Segment Start: Dataset excerpts

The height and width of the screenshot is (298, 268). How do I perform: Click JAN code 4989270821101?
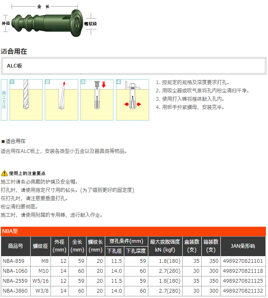(243, 261)
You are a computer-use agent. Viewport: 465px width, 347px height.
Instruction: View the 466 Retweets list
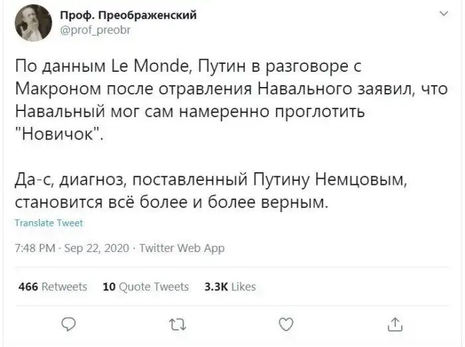tap(52, 287)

Segment End: Dataset excerpts

## What to work on
The entries above need to be repeated word for word, minus their pictures.

## Response to the exercise
The height and width of the screenshot is (298, 268). How do I perform: Click JAN code 4989270821101?
(243, 261)
You are a computer-use agent. Viewport: 465px width, 347px height.
Instruction: View the 466 Retweets list
tap(52, 287)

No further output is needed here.